Two years ago, hackers aligned with the interests of the Russian government created chaos within Hillary Clinton’s election campaign when they hacked and stole the emails of Clinton campaign chairman John Podesta.

Attacks like that aren’t going to stop anytime soon. In the past few years, the public has seen an increase in targeted hijacking – usually toward politicians, activists, business leaders, cryptocurrency users, and journalists. So last October, Google launched the Advanced Protection Program to protect these people who are most at risk.

The program, which Google offers to users free, is the highest form of personal-account security the company offers. This managed security program deals with phishing, malware, hijacking, and cryptographic techniques.

Guemmy Kim, product manager of Google’s Account Security Team, told Business Insider about some of the recent trends her team has encountered in the months leading up Tuesday’s US midterm elections, and shared her advice for staying safe.

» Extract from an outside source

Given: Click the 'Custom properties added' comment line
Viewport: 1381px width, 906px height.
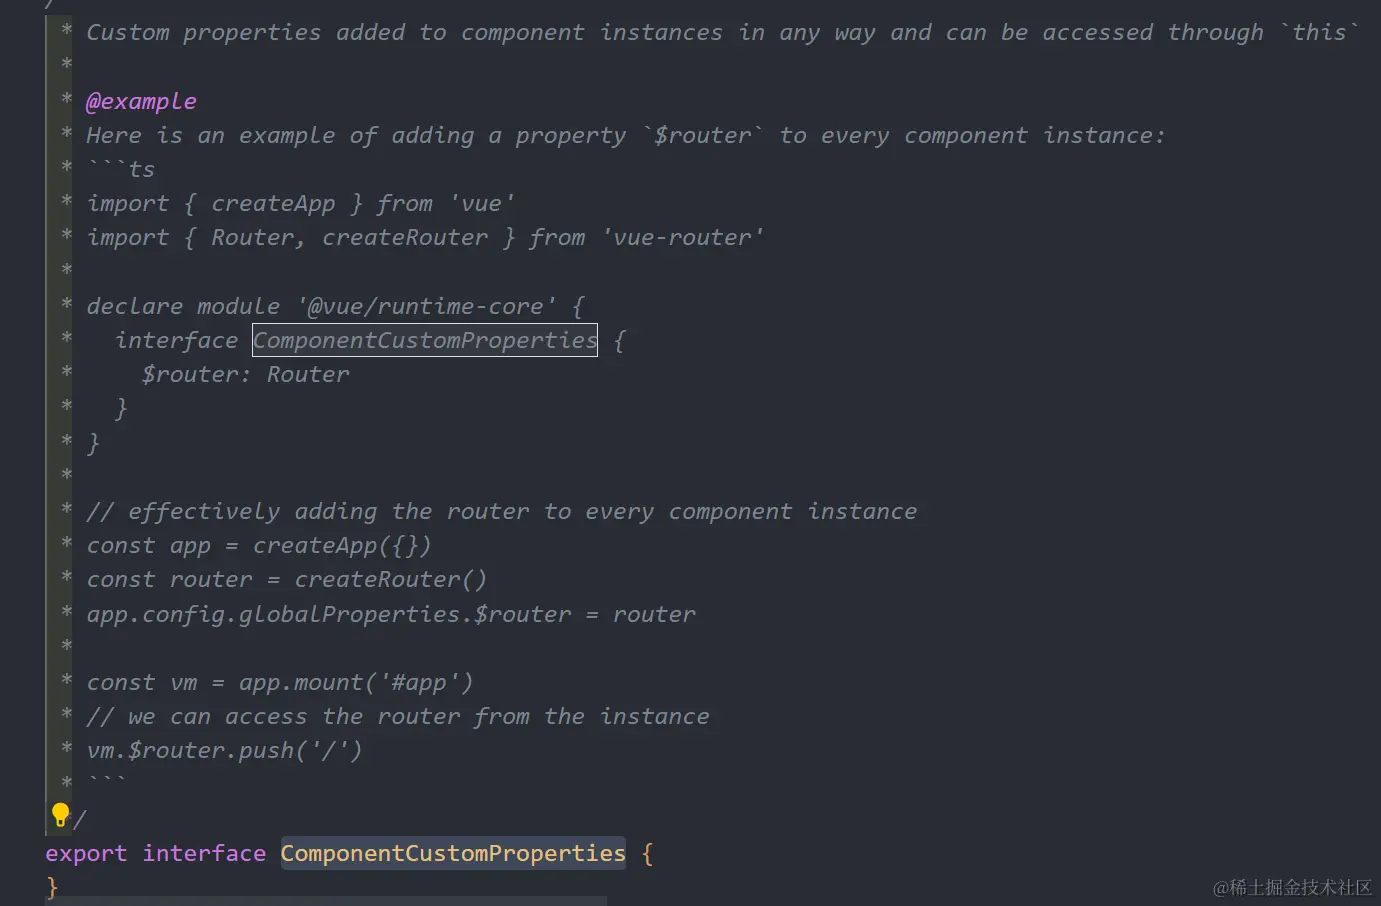Looking at the screenshot, I should (x=721, y=33).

Politically motivated “hijackers” will often ramp up attacks agains politicians and their campaign staffers in the months leading up to a big election such as Tuesday’s, Kim said. But, she noted, there are many misconceptions of what kind of people hijackers are.

“There’s this notion of a hijacker being some guy in a dark room typing at night,” Kim said. “Hijacking activities actually follow a regular schedule. These are sophisticated hackers targeting politicians.”

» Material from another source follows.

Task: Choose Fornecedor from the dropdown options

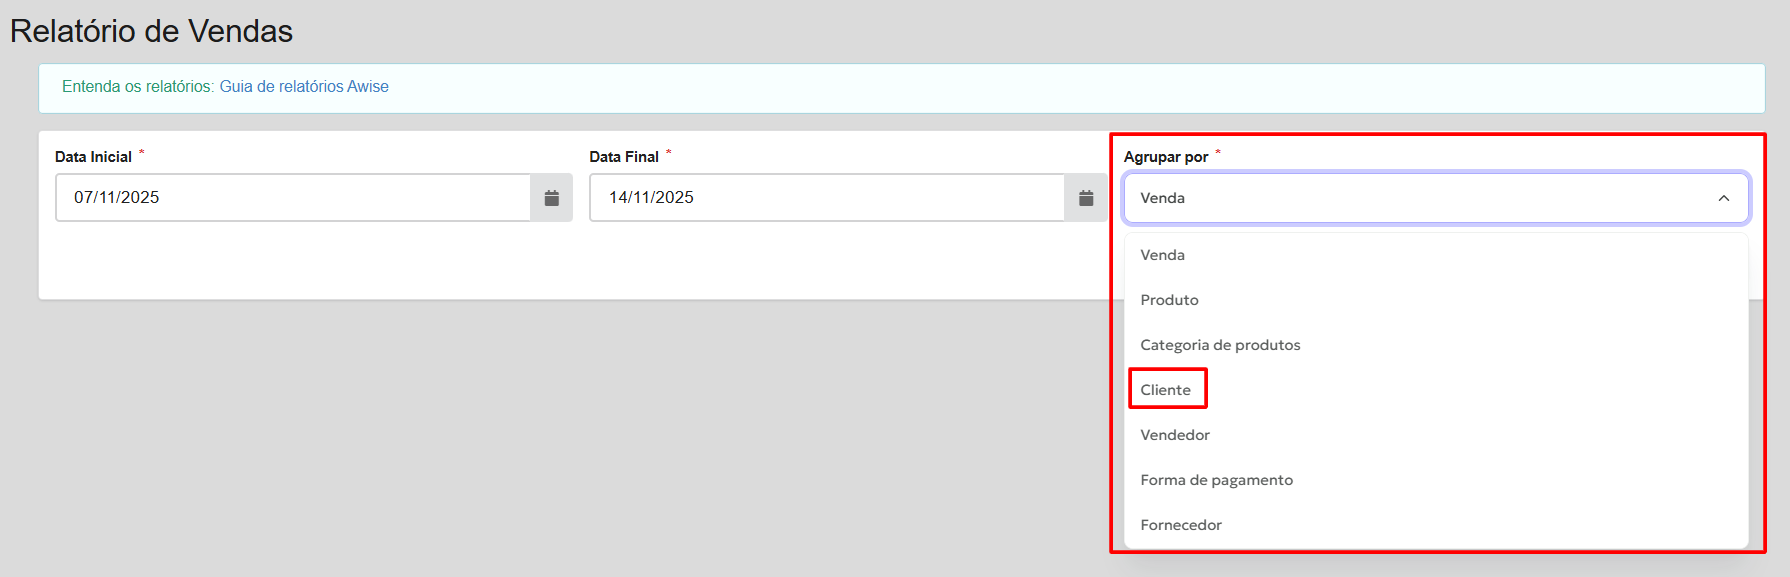Action: coord(1181,525)
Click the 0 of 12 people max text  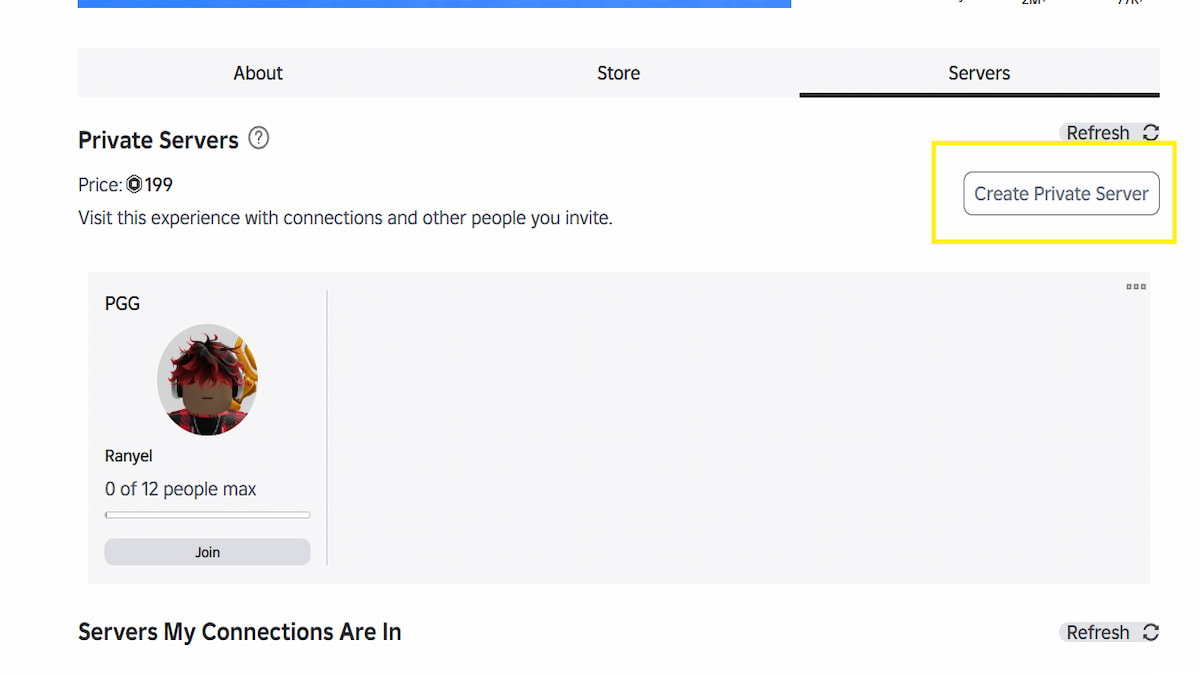coord(180,489)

Read more: Google drops out of contention for a $US10 billion defence contract because it could conflict with its corporate values

That’s important to know because these hackers usually target politicians during business hours, when it’s more realistic and easier to trick people, rather than in the middle of the night.

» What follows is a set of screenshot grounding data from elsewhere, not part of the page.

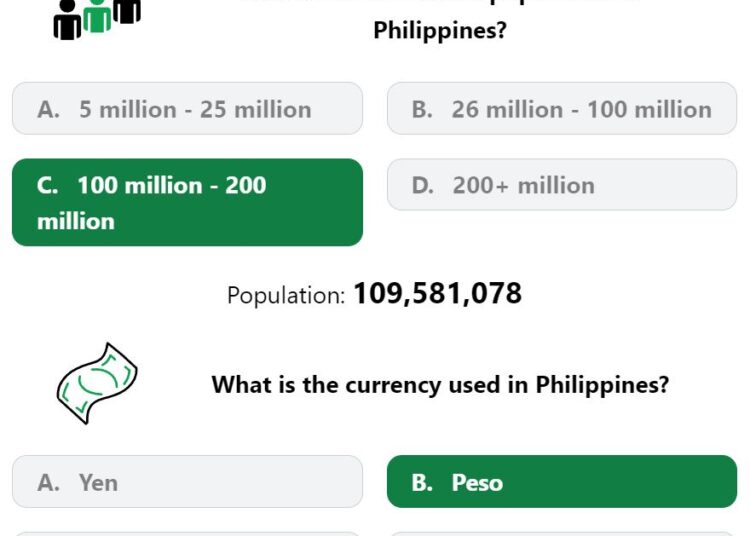Pick answer D. 200+ million
This screenshot has width=750, height=536.
(562, 185)
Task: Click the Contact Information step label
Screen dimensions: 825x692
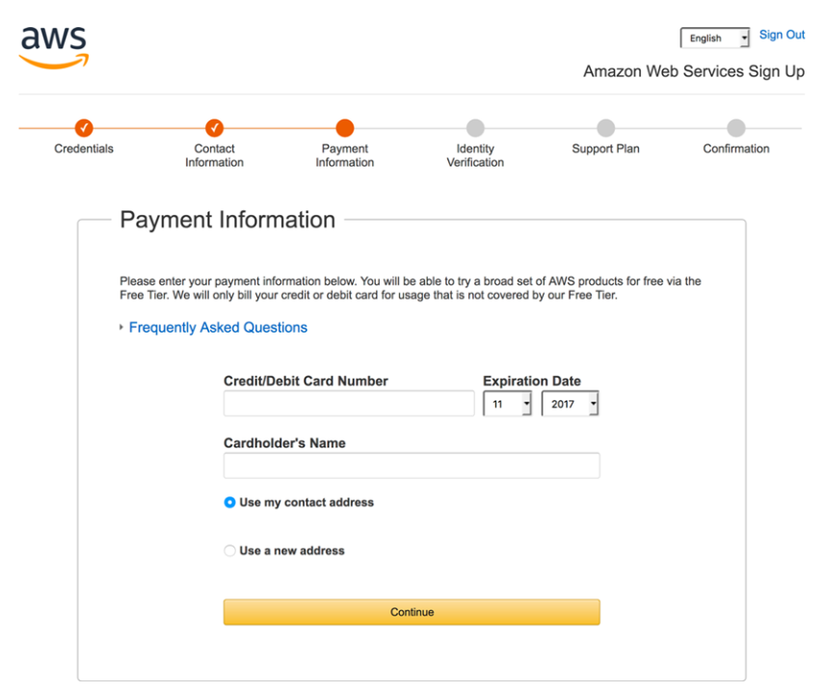Action: 214,155
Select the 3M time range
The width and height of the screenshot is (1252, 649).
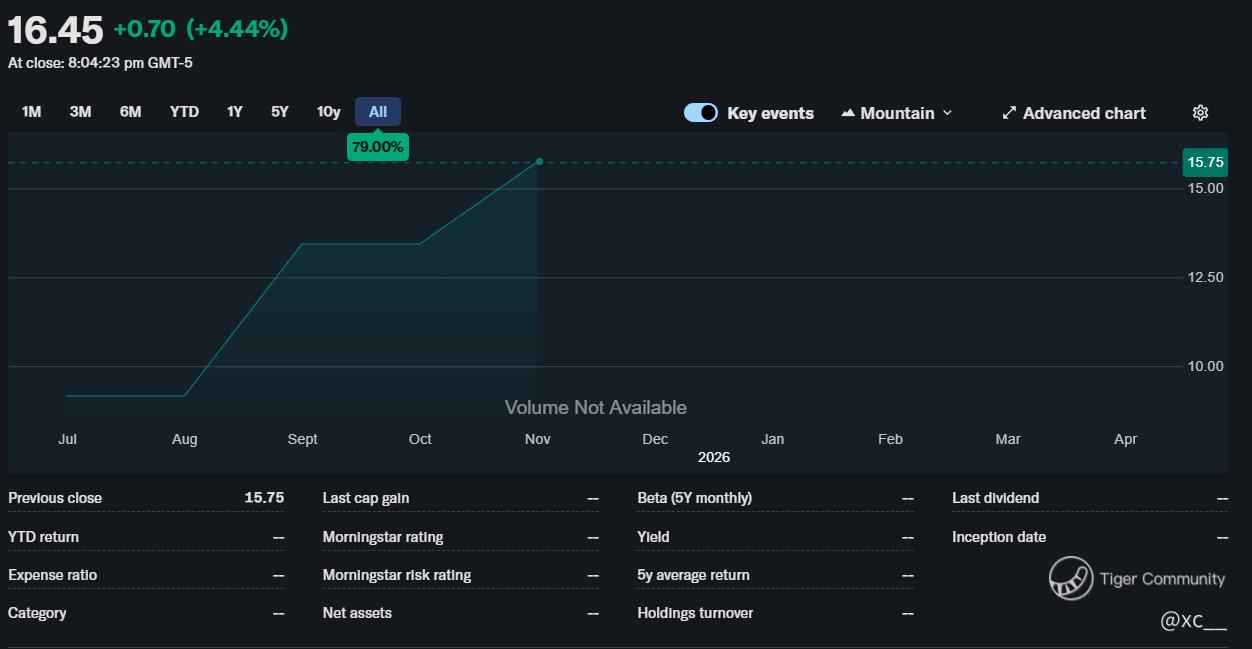(x=81, y=112)
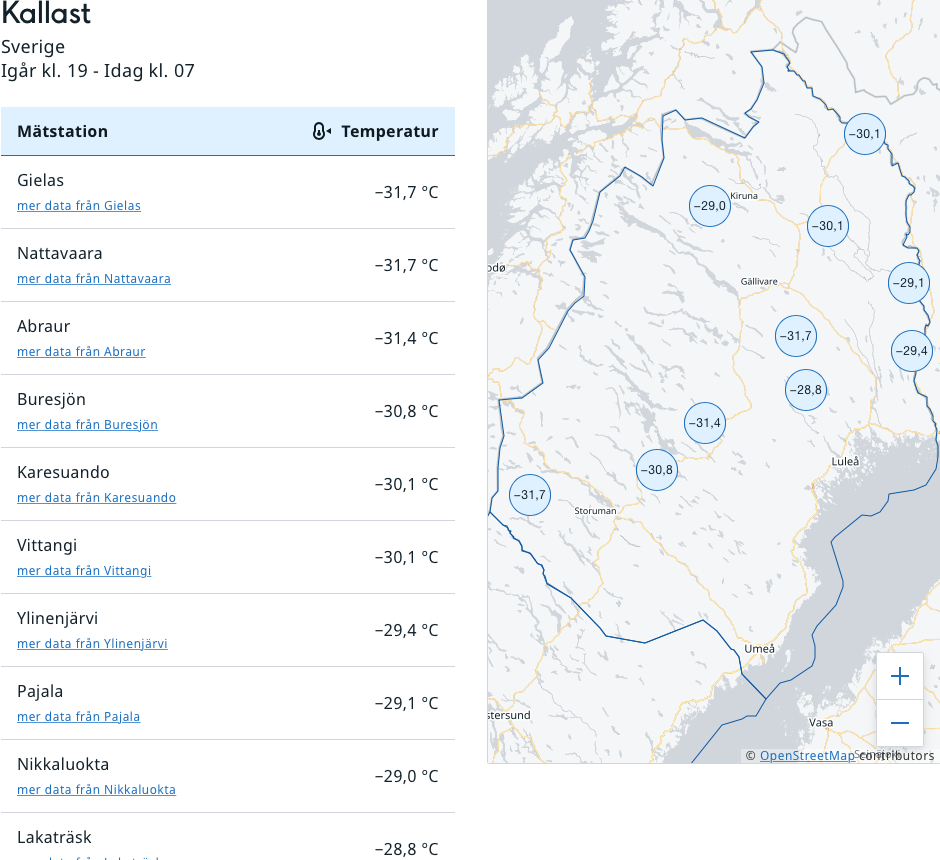Open link mer data från Nattavaara
The image size is (940, 860).
[94, 279]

Don’t expect to find obvious typos

Hijackers often personalise attacks for high-profile people. Using techniques like spear phishing, they may imitate a politician and send emails to the campaign subscribers. They might also try to embarrass a candidate or spearhead an attack that undermines the candidate’s credibility, like looking through emails for embarrassing information or posting personal pictures.

And the emails sent to victims look very professional – these aren’t the typo-filled junk emails people usually see in their spam inboxes.

Guemmy Kim, Google
Guemmy Kim is a product manager on Google’s Account Security team. Google

“Security is always evolving,” Kim said. “We constantly monitor what’s happening on the landscape. Our goal is to evolve that program to keep you constantly and automatically protected.”

The Advanced Protection Program requires that users have two security keys, which are devices that use two-factor authentication to protect from phishing. It protects personal email accounts, which can be a gateway to other accounts.

The program can also protect users using OAuth, or Open Authorization, which allows a user to use an account for third-party services like Facebook without exposing the account’s password. Otherwise, politicians may be tricked into granting access to email and contact data to malicious apps.

“Campaign apps often use third-party services,” Joe Hall, chief technologist of the Center for Democracy and Technology, told Business Insider. “They can share people’s information with marketers. That’s more of a privacy problem.”

Never let your guard down

To stay secure, Kim recommends that users at least sign up for two-factor authentication. In addition, they should create unique passwords and make sure they’re not reusing them.

She also recommends a Chrome extension called Password Alert, which detects when users enter their Google password into any websites other than the Google’s login page.

Although Election Day is in full swing, the 2020 election is just around the corner, and politicians are already thinking about their upcoming campaigns. Still, attackers are always evolving, and the team must make sure it stays ahead of that curve.

“People were really vigilant in 2016 after high-profile attacking,” Kim said. “Some talk about helping politicians with security. I kind of want to emphasise that we can’t let that guard down. People have to keep vigilant.”